For its “Decarbonizing the Built Environment” report, JLL set out to measure the extent and nature of sustainability goals among CRE investors and occupiers, and determine how those goals could impact real estate portfolios.
“This decade is being seen as a tipping point in decarbonizing real estate,” the report states. “Investors and occupiers are making bold commitments at a fast pace, with most companies now setting ambitious net zero goals for 2030 or sooner… The pandemic acted as a wake-up call for environmental and social responsibility, which will require real estate to make complex changes in what will be a critical shift for the industry.”
JLL’s research included surveying senior executives of 647 companies that invest in or occupy commercial real estate about their companies’ sustainability initiatives to date and near-term objectives. The survey identified several trends.
Commitment to Sustainability: Two-thirds of occupiers say reducing their carbon emissions is part of their corporate sustainability strategy, 56% say they are looking to achieve reductions through their corporate real estate strategy and another 29% plan to start seeking those reductions through CRE by 2025.
Renewable Energy: Forty-one percent of occupiers already self-generate renewable energy. That number is expected to reach 64% by 2025. Survey respondents cited renewable energy – either generated onsite or offsite – as a core part of their sustainability and net zero objectives. Fifty-one percent of leading investors say renewable energy will be one of their top three investment priorities in the next three years.
Building Performance: Twenty percent of occupiers say that monitoring and benchmarking energy performance is the ‘biggest game changing activity’ in their sustainability plans. A large majority of occupiers (84%) said that digital energy-management solutions will be critical to achieving their sustainability goals. At the same time, 46% of investors identified digital technologies that monitor and optimize building performance as one of their top three investment priorities in the coming years.
Those trends are evident in Maryland’s CRE market.
“We have had a growing number of tenants reach out about purchasing emissions-free ‘green power,’ installing EV charging stations and requesting LED lighting upgrades within their spaces,” said Ryan Schwabenbauer, Director of Sustainability at St. John Properties. “In addition, many current and perspective tenants have been requiring LEED certified space as part of their Environmental, Social and Governance (ESG) strategy or per government mandate.”

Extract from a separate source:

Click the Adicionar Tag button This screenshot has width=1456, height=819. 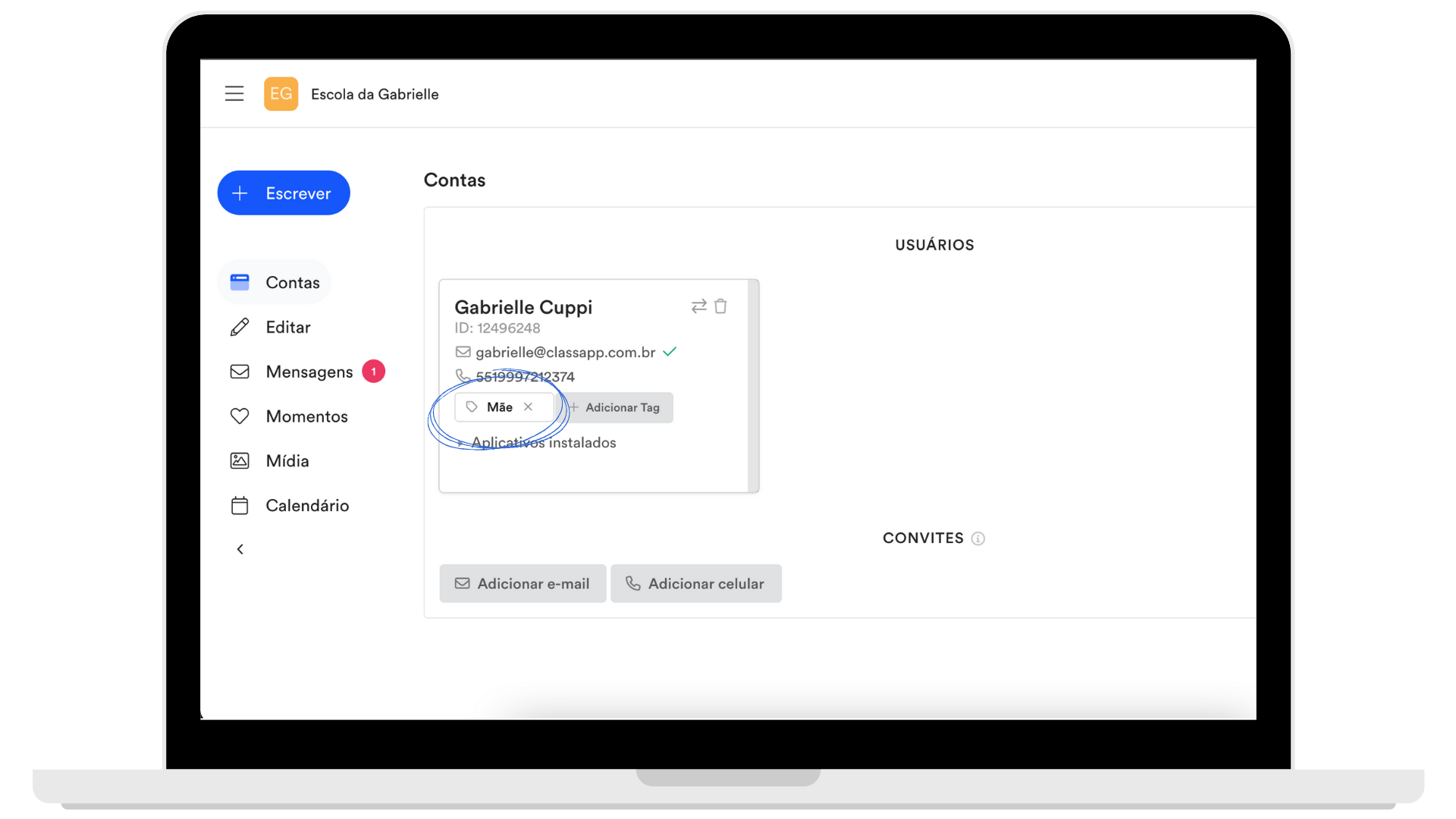[615, 407]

To meet those sustainability goals, St. John Properties has pursued LEED certification for most of its new buildings over the past 10 years, resulting in 87 building certifications.
“For our existing buildings, our most common initiative is retrofitting to efficient LED lighting. HVAC and building system tune-ups have also provided great savings to our tenants,” Schwabenbauer said. “We have the majority of our multi-story buildings connected to EnergyStar/Portfolio Manager for tracking purposes. Accordingly, we have the ability to share this information with a tenant in live time, so they can continue to monitor their energy usage and savings.”
St. John Properties is also working on an ambitious initiative to increase the sustainability of its buildings.
“We are making a push to figure out the best way to roll out a scalable and economic PV solar approach on top of all St. John Properties building types throughout the region,” Schwabenbauer said. “Our largest ambition is to deliver a building that produces more energy than it uses – net positive – while making good business sense.”